Джек скрестил руки на груди.
— Ничего смешного. Знай Левиафан, кто ты такая, в ту ночь в Рио он убил бы тебя на месте. А теперь, когда ему известно, что он был рядом с тобой и упустил возможность прикончить тебя, он выследил тебя здесь, чтобы довести дело до конца.
— Но откуда ты знаешь, что Левиафан выслеживал меня?
— Оттуда, что я выслеживал Левиафана, — сурово произнес Джек. — Мы с отцом выслеживали его несколько месяцев.

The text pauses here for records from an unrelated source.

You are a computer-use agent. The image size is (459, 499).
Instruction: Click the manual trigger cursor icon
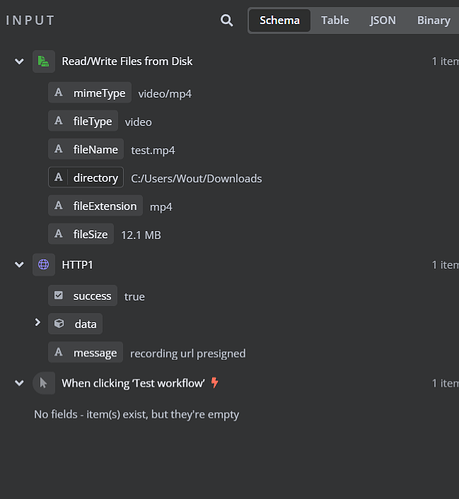coord(44,383)
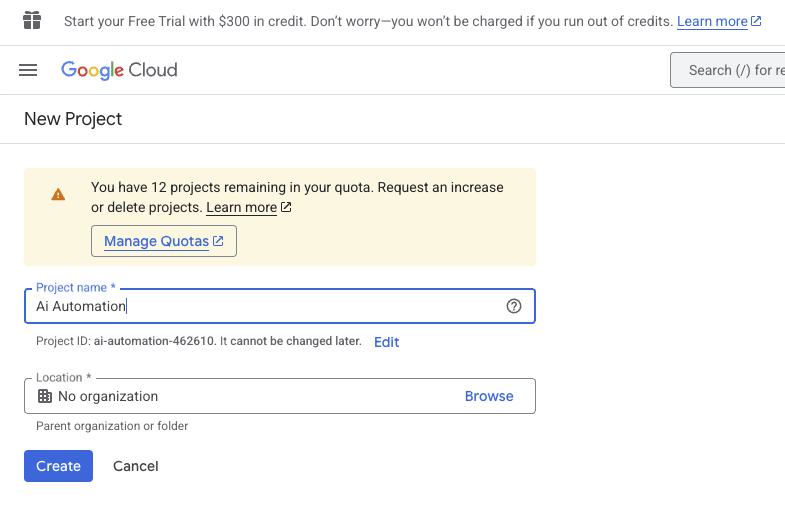Click the help icon in Project name field
This screenshot has height=509, width=785.
pyautogui.click(x=514, y=306)
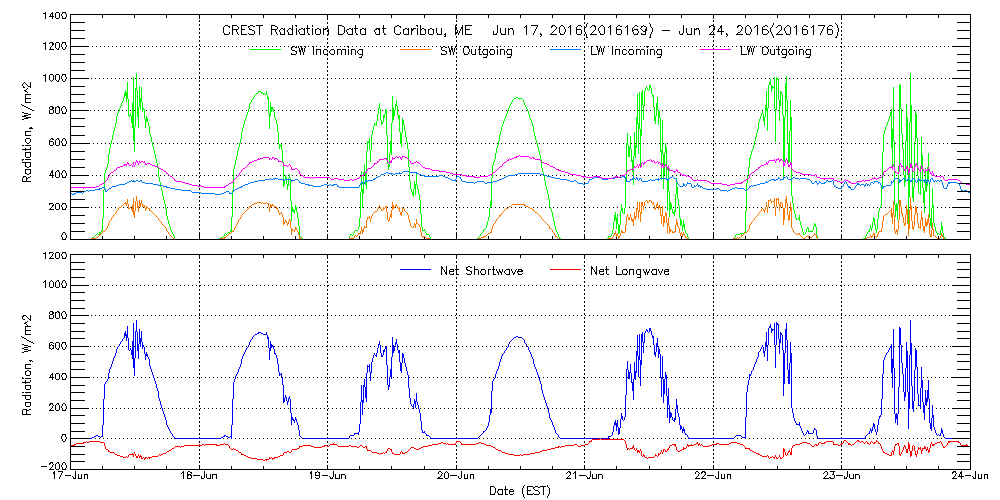
Task: Select the 21-Jun date on the x-axis
Action: pos(585,476)
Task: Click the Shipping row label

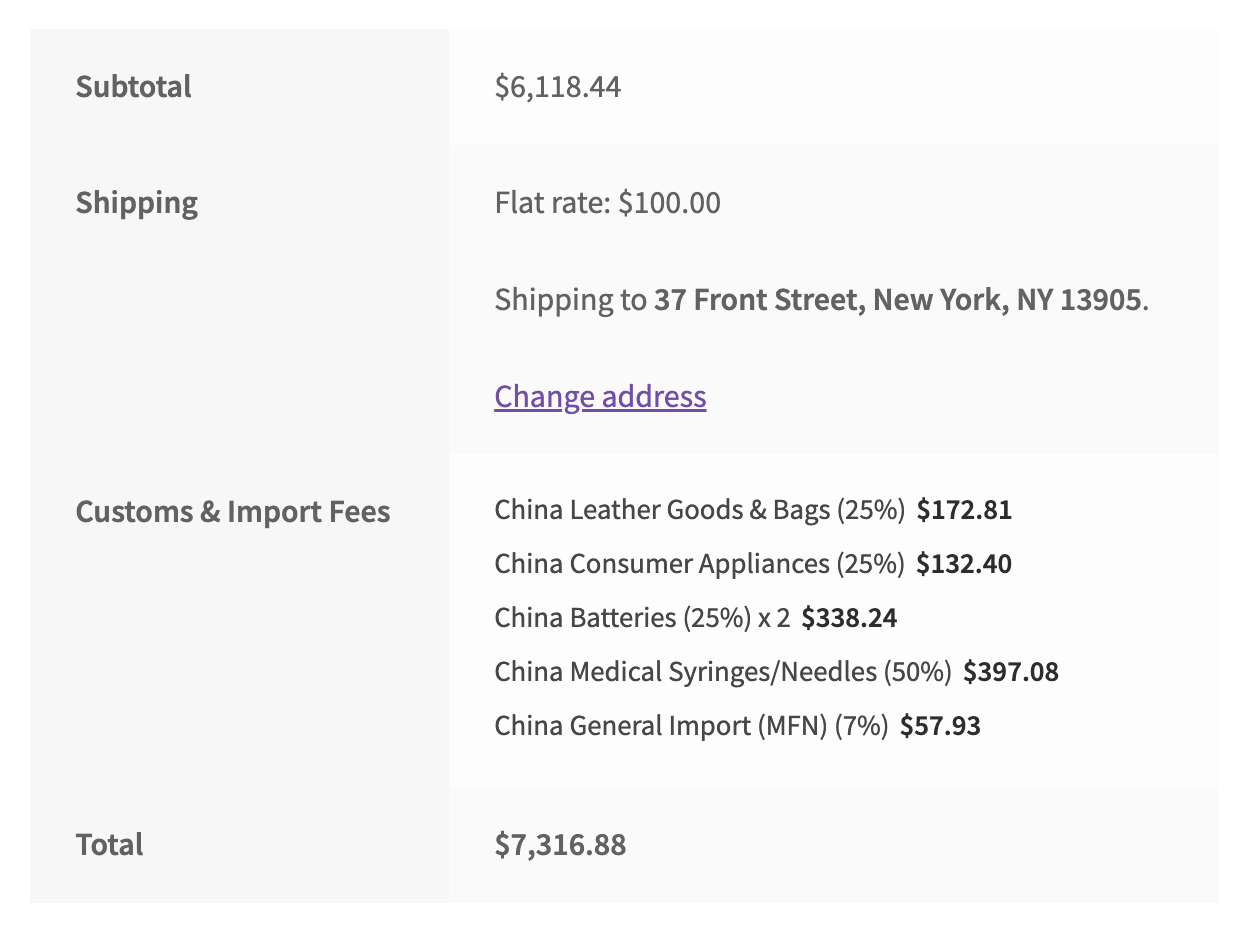Action: pyautogui.click(x=137, y=203)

— Чарльз здесь? — Изумилась Шайлер.
Интересно, почему это известие не помогло ей почувствовать себя в большей безопасности? Ведь он же Михаил, Чистый Сердцем, Доблестный, Князь ангелов, полководец небесного воинства. Она сама искала Чарльза, и при вести о том, что он здесь, в Париже, что он явился на ее защиту — ну не он один, но все равно, — ее сердце должно бы возрадоваться. Но нет. Чарльз Форс не был ей другом. Он не был ей ни врагом, ни другом.

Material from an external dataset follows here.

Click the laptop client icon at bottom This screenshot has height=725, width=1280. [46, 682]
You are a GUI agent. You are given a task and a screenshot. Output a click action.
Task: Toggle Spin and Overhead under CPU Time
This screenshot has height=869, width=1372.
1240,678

Ну ладно, зато теперь, быть может, она сумеет разузнать о том, что ее просил сделать Лоуренс. Чарльз должен рассказать ей о наследии ван Аленов. Шайлер необходимо узнать о нем. Она обязана дедушке хотя бы этим.
Джек кивнул.
— Да. Когда Совет не поверил твоему свидетельству и отказался отправить венаторов в погоню за Левиафаном, Чарльз решил взяться за это лично. Мы много месяцев отставали от него на шаг и на два города. Когда Левиафан привел нас сюда, на это празднество, мы подумали, что он явился за графиней, поскольку она сыграла важную роль в его заключении в Корковадо. Но когда мы увидели в бальном зале тебя, то внезапно осознали, каковы были его истинные намерения. Чарльз отправил меня позаботиться о твоей защите, а сам тем временем занялся Левиафаном.